# What a great section! :: M5 Accident Photos



## cbay (Oct 20, 2005)

Well i have been waiting for this section for sometime now! and best bit is i was 1st to post a thread yay!   

Well below are some photo's i took quickly at the M5 Junction 5 as there was an accident and tailbacks for quite someway and my editor asked me to nip up and take some shots.

Picture One:








Picture Two:







Picture Three:







All thoughts and comments please...


----------



## 'Daniel' (Oct 20, 2005)

Well i don't think that this really conveys an accident.  Because I assume there is heavy traffic on the M5 frequently so without any visual evidence of the accident it can't really be assumed.


----------



## hobbes28 (Oct 20, 2005)

I do get the feeling of accident.  Not soley based on the pictures but that's what the story is added for.  The first one shows the when and where.  The second shows some action or fear.  The third one shows what's to come.  The story tells us what's left.  If I were an editor, the only thing I'd say is to tell some finite details to make it complete; how many cars were invoved, were there any injuries, what caused the accident and what time the police arrived.


----------



## cbay (Oct 20, 2005)

Well all this information is avalible within the story the pictures just give you something to imagine and I am only 16 so I can't drive yet so i couldn't get images of the accident.

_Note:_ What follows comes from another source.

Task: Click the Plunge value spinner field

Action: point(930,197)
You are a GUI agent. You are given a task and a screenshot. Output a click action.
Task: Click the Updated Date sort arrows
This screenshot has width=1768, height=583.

But even if i could i wouldn't have cued for them. So its really i did well for what i could.


----------



## hobbes28 (Oct 20, 2005)

cbay said:
			
		

> Well all this information is avalible within the story the pictures just give you something to imagine and I am only 16 so I can't drive yet so i couldn't get images of the accident. But even if i could i wouldn't have cued for them. So its really i did well for what i could.



That's what I was saying..


----------



## LittleMan (Oct 20, 2005)

I think these are really great photo documentations... I don't usually see goot representations of what traffic really feels like... although I think you did a great job here!


----------



## cbay (Oct 20, 2005)

Thanks! Well Press Photography is what i wish to do as my career so might aswell start building up a reputation and portfolio.


----------



## cbay (Oct 20, 2005)

My Editor has stated;

"The pics were an excellent addition to the story, and although they didn't tell the actual story of the accident they were accompanying a story which wasn't aiming to portray details of the accident itself in any more detail than a brief description of what caused the problems.

"As a local news site working in the Lydiate Ash area, near to junc 4, I felt it was important that we stuck to coverage of people stuck in the queues, rather than focussing on what the other news organisations would be doing and covering the incident itself.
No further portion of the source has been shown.